Metabolic and gene expression analysis of apple (Malus x domestica) carotenogenesis

Abstract

Carotenoid accumulation confers distinct colouration to plant tissues, with effects on plant response to light and as well as health benefits for consumers of plant products. The carotenoid pathway is controlled by flux of metabolites, rate-limiting enzyme steps, feed-back inhibition, and the strength of sink organelles, the plastids, in the cell. In apple (Malus × domestica Borkh), fruit carotenoid concentrations are low in comparison with those in other fruit species. The apple fruit flesh, in particular, begins development with high amounts of chlorophylls and carotenoids, but in all commercial cultivars a large proportion of this is lost by fruit maturity. To understand the control of carotenoid concentrations in apple fruit, metabolic and gene expression analysis of the carotenoid pathway were measured in genotypes with varying flesh and skin colour.
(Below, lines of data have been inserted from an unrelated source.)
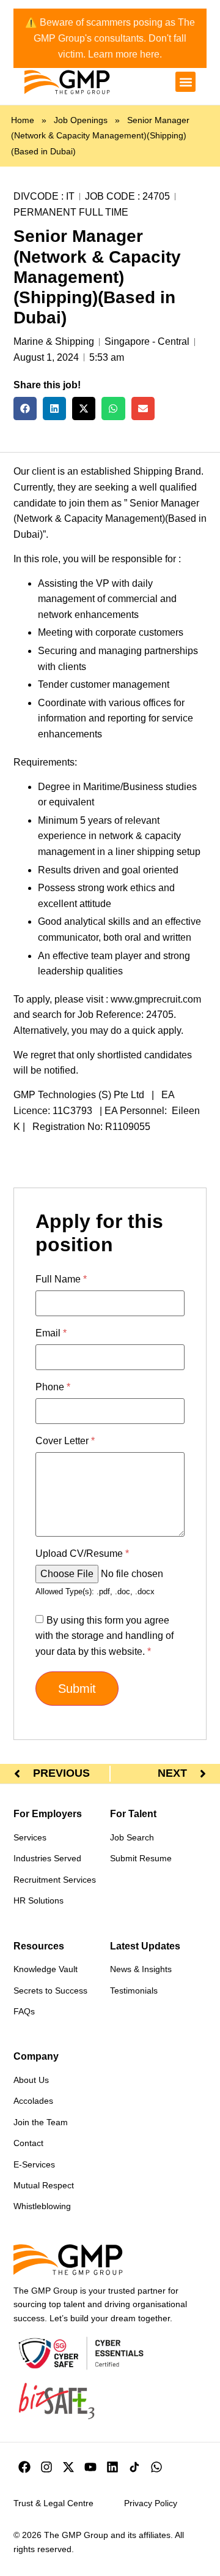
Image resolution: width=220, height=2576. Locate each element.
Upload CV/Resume (82, 1554)
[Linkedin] (112, 2467)
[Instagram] (46, 2467)
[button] (185, 82)
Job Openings (81, 120)
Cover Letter (65, 1441)
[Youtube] (90, 2467)
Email (51, 1333)
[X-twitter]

Considerable variation in both carotenoid concentrations and compound profile was observed between tissues and genotypes, with carotenes and xanthophylls being found only in fruit accumulating high carotenoid concentrations. The study identified potential rate-limiting steps in carotenogenesis, which suggested that the expression of ZISO, CRTISO, and LCY-ε, in particular, were significant in predicting final carotenoid accumulation in mature apple fruit.

Fig. 1

. The apple carotenoid biosynthetic pathway with arrows showing enzymatic conversions of substrates from the isoprene biosynthesis pathway. CRH-β, β-carotene hydroxylase; CRH-ε, epsilon-carotene hydroxylase; CRTISO, carotene isomerase; DMAPP, dimethylallyl diphosphate; GGPPS, geranyl geranyl pyrophosphate synthase; IPP, isopentenyl pyrophosphate; IPPI, isopentenyl pyrophosphate isomerase; LCY-β, β-lycopene cyclase; LCY-ε, epsilon lycopene cyclase; NXS, neoxanthin synthase; PDS, phytoene desaturase; PSY, phytoene synthase; VDE, violaxanthin de-expoxidase; ZDS, φ-carotene desaturase; ZEP, zeaxanthin epoxidase; ZISO, φ-carotene isomerase.

Fig. 2

. Parents and progeny of a cross between apple ‘Aotea’ and ‘M. 9’. Apple fruit selected based on the pigmentation of their skin and flesh. (A) Ripe fruit from ‘Aotea’, ‘M. 9’ and two progeny from ‘Aotea’ × ‘M. 9’ cross, YAM9 and WAM9, had different fruit sizes. (B) Stained fruit sections of different cultivars showing plastids (arrows) in 20 days after full bloom (top and middle panels) and ripe tissues (bottom panel). Bars, 2 cm (A), 10 μm (B).

Fig. 3

. Total carotenoid concentration in ripe fruit skin and flesh of apple cultivars as measured by HPLC analysis. Fruits were harvested ripe from tree and separated into skin (peel) and flesh samples for carotenoid extraction and analysis. Error bars are standard errors of the mean from three technical replicates, with each tissue being the pooled sample of at least seven fruit, at P = 0.05 level. Bars with similar letters are not significantly different (P = 0.05), using one-way ANOVA analysis was followed by a multiple-comparisons T-test.

Fig. 4

. Fruit development series of apples used in carotenoid analysis. Fruit were harvested from ‘Aotea’, ‘M. 9’, YAM9, WAM9, ‘Granny Smith’, and ‘Royal Gala’ apple trees, growing under the same environmental conditions, at 20, 50 and 90 days after full bloom (dafb) and ripe fruit stages.

Fig. 5

. Expression of carotenoid biosynthetic pathway genes in ripe fruit skin of the different apple fruit cultivars, as determined by qRT-PCR relative to actin. Error bars are standard errors of the mean from four technical replicates.

Fig. 6

. Expression of carotenoid biosynthetic pathway genes in ripe fruit flesh of the different apple fruit genotypes, as determined by qRT-PCR relative to actin. Error bars are standard errors of the mean from four technical replicates.

Fig. 7

. Expression patterns of ZISO, CRTISO, LCY-ε and CRH-ε, which showed significant correlation with ripe fruit carotenoid concentrations, in fruit skin during fruit development. Gene expression was measured by qRT-PCR relative to actin. Error bars are standard errors of the mean from four technical replicates.

Fig. 8

. Expression patterns of ZISO, CRTISO, and LCY-ε, which showed significant correlation with ripe fruit carotenoid concentrations, in fruit flesh during fruit development. Gene expression was measured by qRT-PCR relative to actin. Error bars are standard errors of the mean from four technical replicates.